**Aufgabe**
Gib alle folgenden Zeilen vollständig wieder und erhöhe dabei jede Koordinate in den Antworten um 125. Lass die Bilder in deiner Antwort weg.

**Zeilen**
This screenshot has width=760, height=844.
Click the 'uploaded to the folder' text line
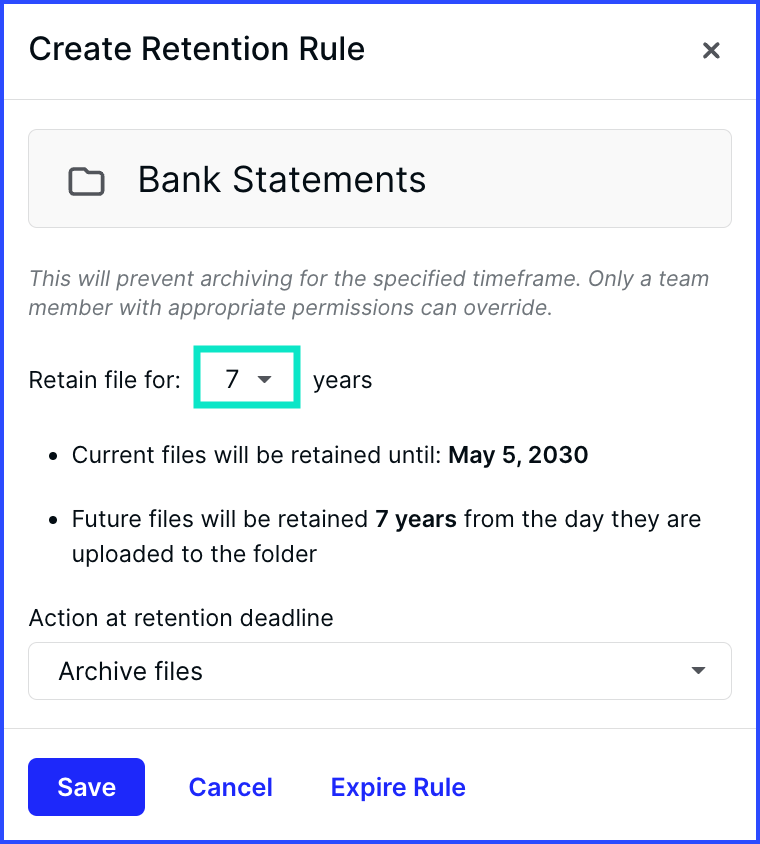[194, 554]
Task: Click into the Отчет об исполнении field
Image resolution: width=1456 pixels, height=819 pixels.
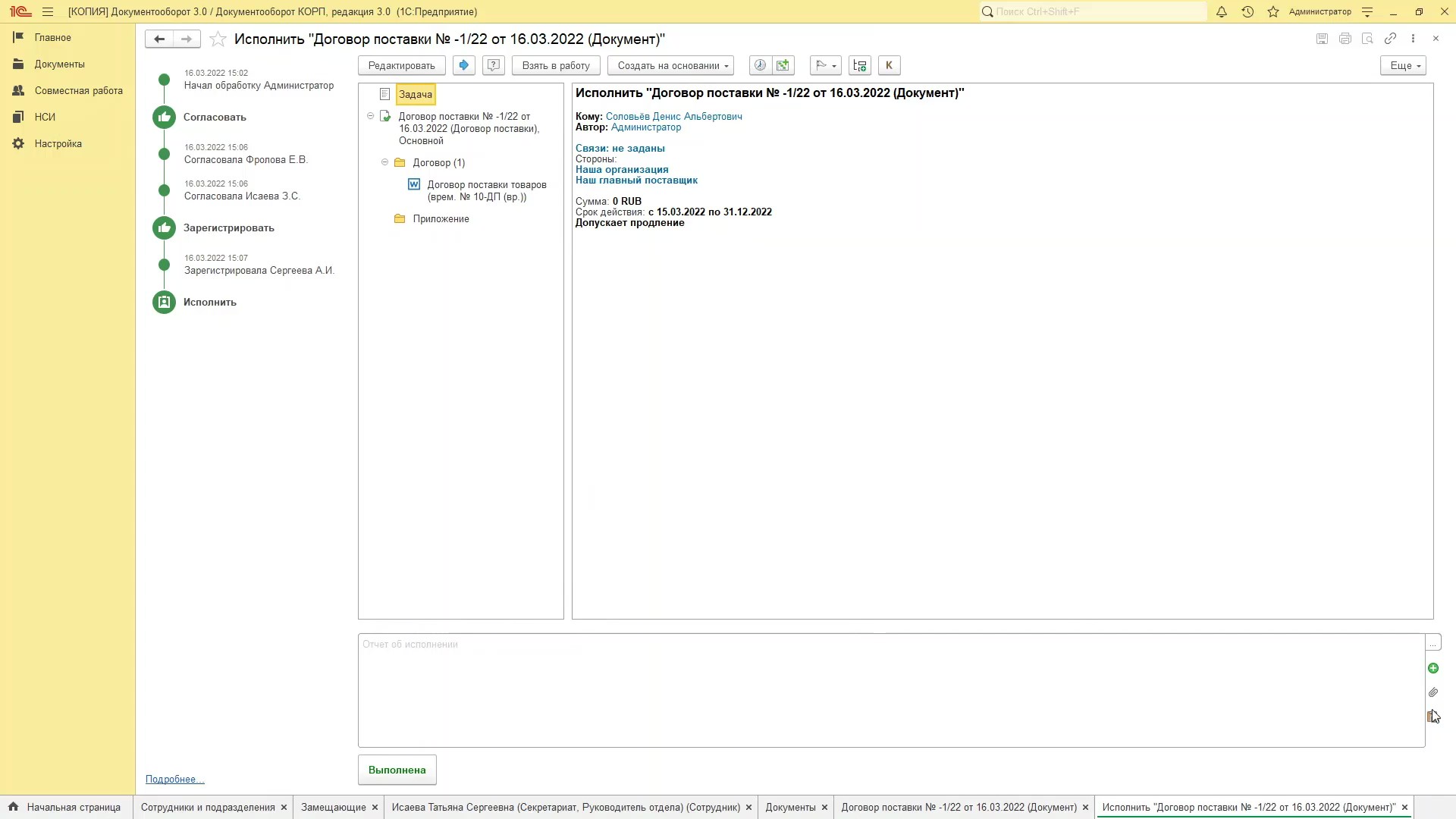Action: 891,690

**Lösung unten**
This screenshot has width=760, height=844.
Click the 'uploaded to the folder' text line
[319, 679]
Task: Click into the Отчет об исполнении field
Image resolution: width=1456 pixels, height=819 pixels.
Action: 1016,815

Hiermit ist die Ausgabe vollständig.